BlackrecessionFile photoThe annual State of the Dream 2026 report, published in honor of Dr. Martin Luther King Jr.'s birthday, documents what researchers describe as both "a regression and a recession for African Americans," with Black workers bearing disproportionate harm from policy changes implemented during the first year of the second Trump administration.

"The systematic withdrawal of protections, investments, and accountability mechanisms that have historically assisted Black communities from economic shocks combined with a substantive increase in Black unemployment all point to 2025 as a regression and recession for African Americans," the report states.

Black unemployment climbed from 6.2 percent in January 2025 to 7.5 percent by year's end, nearly double the white unemployment rate of 3.8 percent. The data for Black youth showed dramatic fluctuations, spiking from 18.6 percent in September to 29.8 percent in November before dropping to 18.3 percent in December.

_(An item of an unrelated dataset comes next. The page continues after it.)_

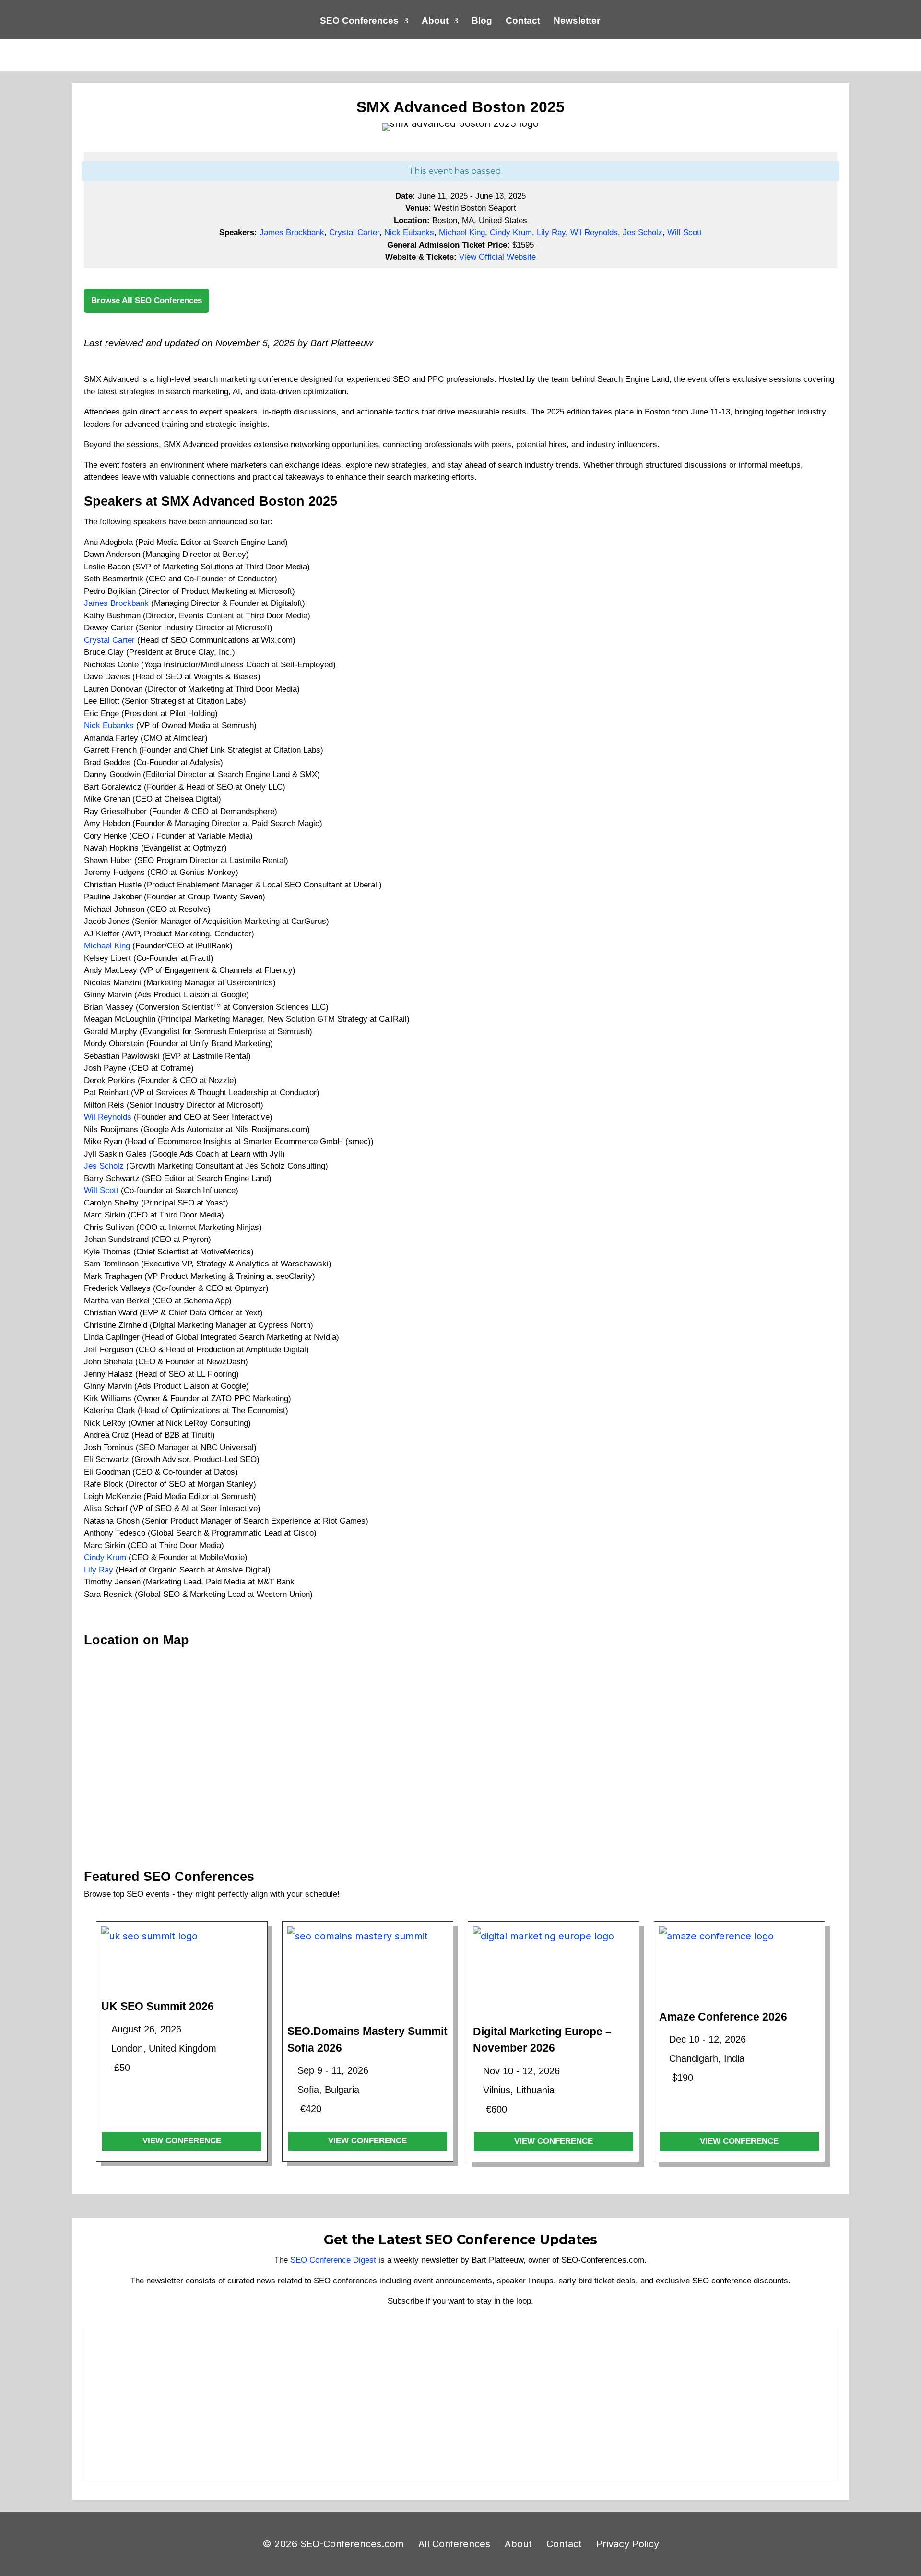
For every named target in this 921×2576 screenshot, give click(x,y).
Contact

Federal employment cuts hit Black workers particularly hard. The federal workforce declined by 271,000 positions in less than a year, with researchers estimating that approximately 200,000 of those lost jobs were held by Black women. Black workers comprised 18.7 percent of the federal workforce prior to these reductions—significantly higher than their 13 percent share of the overall U.S. labor force.

"If Black people had the same prime-age employment rate in 2025 that they had in 2024, then there would have been about 260,000 more prime-age Black people working," according to the report's employment analysis. "Of this number, about 200,000 would have been prime-age Black women."

The Trump administration implemented sweeping executive orders that eliminated diversity, equity, and inclusion initiatives across federal agencies, including rescinding President Lyndon B. Johnson's 1965 Equal Employment Opportunity executive order. These policy changes extended beyond federal employment to impact Black-owned businesses and economic opportunities.